Army strong: Life lessons from service and Iraq sharp veteran Billy Wingo

If you are a regular at the French Riviera Fitness on Poplar Ave. in Memphis, Billy Wingo hitting the weights and building up a sweat is a common sight.

The retired Army Captain really didn’t pay attention to his physical fitness growing up in Trezevant, Tenn., a few miles north of Jackson. The Trezevant High School and UT-Martin graduate developed a passion for working out leading to 20 years of service in the U.S. Army.

“When I was a young kid, I was always fascinated with the military,” Wingo said. “So, when I was enrolled at UT-Martin, I signed up for ROTC. That basically started it. I figured I was going to go Air Force. Since they didn’t have an Air Force ROTC, I joined the Army. It just kept going from there.

“My love of physical fitness started when I enrolled in college because when I was young I worked a lot,” he added. “But I wasn’t really into weightlifting or running. When I enrolled college, it just took off from there.”

Once Wingo, 53, became a part of the Army he realized quickly how training the body was important in his career choice.

“Being in the military, the military wants you physically fit,” he said. “The things you have to do, the missions you have to go on, you have to be prepared for hardships and things that are unexpected. The more physically fit you are, the more prepared you’ll be. It challenges you and brings out a challenge in you to push yourself to see what you’re made out of.”

In 2004 Wingo and his fellow soldiers were tested on the soil of Iraq. He served one tour in Operation Iraqi Freedom.

“Good times, being with the soldiers and being able to serve,” he noted. “The hardships were the convoys. You didn’t know if you were going to get hit. Dealing with the unexpected, no matter how much you deal with combat or low intensity conflict, its still unnerving. That was the biggest thing facing the unknown.
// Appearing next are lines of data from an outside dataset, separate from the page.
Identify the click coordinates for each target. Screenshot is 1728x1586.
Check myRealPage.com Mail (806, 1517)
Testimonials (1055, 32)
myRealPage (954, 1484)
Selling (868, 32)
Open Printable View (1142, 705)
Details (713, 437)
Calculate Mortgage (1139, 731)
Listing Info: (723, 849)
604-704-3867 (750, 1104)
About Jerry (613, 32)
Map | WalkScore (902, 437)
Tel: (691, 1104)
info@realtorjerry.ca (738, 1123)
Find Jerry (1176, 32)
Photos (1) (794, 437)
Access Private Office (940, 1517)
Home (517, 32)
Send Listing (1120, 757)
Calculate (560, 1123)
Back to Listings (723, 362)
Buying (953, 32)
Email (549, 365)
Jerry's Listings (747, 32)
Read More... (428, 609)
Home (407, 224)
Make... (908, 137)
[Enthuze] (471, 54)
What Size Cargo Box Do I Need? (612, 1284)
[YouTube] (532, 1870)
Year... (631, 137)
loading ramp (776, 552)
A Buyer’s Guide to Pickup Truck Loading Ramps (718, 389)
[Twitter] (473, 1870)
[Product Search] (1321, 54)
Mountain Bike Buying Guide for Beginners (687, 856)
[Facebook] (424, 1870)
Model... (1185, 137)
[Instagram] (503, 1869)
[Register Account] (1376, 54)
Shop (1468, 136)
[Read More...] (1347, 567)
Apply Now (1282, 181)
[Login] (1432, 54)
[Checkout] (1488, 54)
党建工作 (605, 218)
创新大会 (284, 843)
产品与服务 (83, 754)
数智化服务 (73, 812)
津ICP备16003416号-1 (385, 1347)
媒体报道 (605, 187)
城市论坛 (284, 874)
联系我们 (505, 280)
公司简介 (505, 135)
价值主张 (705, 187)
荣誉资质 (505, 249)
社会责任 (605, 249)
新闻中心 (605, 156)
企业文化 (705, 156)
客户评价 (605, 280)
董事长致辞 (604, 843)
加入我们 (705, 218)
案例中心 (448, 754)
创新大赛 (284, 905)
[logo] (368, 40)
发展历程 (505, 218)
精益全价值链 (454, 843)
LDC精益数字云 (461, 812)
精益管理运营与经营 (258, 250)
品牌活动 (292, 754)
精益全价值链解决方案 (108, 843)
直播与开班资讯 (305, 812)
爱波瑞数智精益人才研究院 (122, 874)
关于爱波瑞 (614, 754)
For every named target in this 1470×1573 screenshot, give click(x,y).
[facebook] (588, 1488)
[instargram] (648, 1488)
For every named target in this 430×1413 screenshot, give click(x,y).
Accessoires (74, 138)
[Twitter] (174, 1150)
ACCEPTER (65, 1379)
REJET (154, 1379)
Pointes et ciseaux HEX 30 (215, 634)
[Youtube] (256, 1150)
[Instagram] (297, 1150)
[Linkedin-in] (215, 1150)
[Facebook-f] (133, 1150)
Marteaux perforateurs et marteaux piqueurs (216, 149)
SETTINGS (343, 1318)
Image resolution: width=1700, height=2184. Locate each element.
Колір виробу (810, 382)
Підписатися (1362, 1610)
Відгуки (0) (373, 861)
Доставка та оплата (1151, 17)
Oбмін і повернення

“Over there the fight against terrorism, you’re not fighting a foe that’s in uniform,” Wingo continued. “Or that’s in a tank, carrying weapon. Most of the time it was the population you were dealing with – the insurgents. They were implanted in the population. A lot of the time you didn’t even know who you were dealing with until something happened.”

The opposition could be an adult man with a machine gun or a child strapped with a bomb. Sometimes danger was in the road waiting on them.

“Most unnerving thing, you’re in a convoy and the next thing all of sudden an Improvised Explosive Device goes off,” he recalled. “It’s planted somewhere along the roadside. It’s unexpected.

“One thing that I found out about the military, it makes you look at yourself,” Wingo added. “It makes you take a self inventory of yourself. It forces you to look at the things you can do and the things you cannot do. It shows you the limits that you have.”

The limitations and expenses of most workplaces don’t involve death. Those who signed up for the ultimate sacrifice face his or her demise often.

“Another thing about being in the military it forces you to work with other members as a team,” Wingo noted. “One thing I’ve learned in life, no one goes at it alone. A lot of people today in our society feel they can make it on their own. But you do need somebody to help you along the way.

“Teamwork is very important because it seems our society has gotten away from that concept of working together as one,” he continued. “It takes more than one person to get the job done or get the mission done. In the military to try not to form a real emotional bond. You never know because that person you formed the bond with could be gone that same day. You go out on a mission, you don’t know what to expect. You might not be coming back or the person next to you is coming back.”

Wingo feels blessed to be back stateside and was humbled by his experiences overseas. These days Wingo takes those life lessons and applies them to his everyday life including staying physically fit.

“For me it’s more of a lifestyle,” he said. “Being fit is not a trend, it’s not a fab. It’s a sacrifice. If you want to be fit you have to make time for it with the diet and the training. The rest and recovery is all part of what are you willing to give up to be a part of this. That’s what it is in the military. What are you willing to sacrifice to make sure the mission is accomplished?

“Because only the military is where we plan for acceptable losses,” Wingo continued. “Not in the civilian world we plan for acceptable losses. We want every soldier, sailor, marine or seaman to come home. But it doesn’t work that way. That’s the reason we train and physical fitness is a big part of that.”

Wingo said everyday he lives and is able to train his body is a small tribute to those who didn’t come back home from any war America has fought.

“That’s the biggest sacrifice a person could give is serving in the military because your life is on the line,” he concluded. “You never accept the losses that you go through when you lose a soldier, airmen, marine and sailor. It’s always in the back of your mind no matter that training, you have to face it.”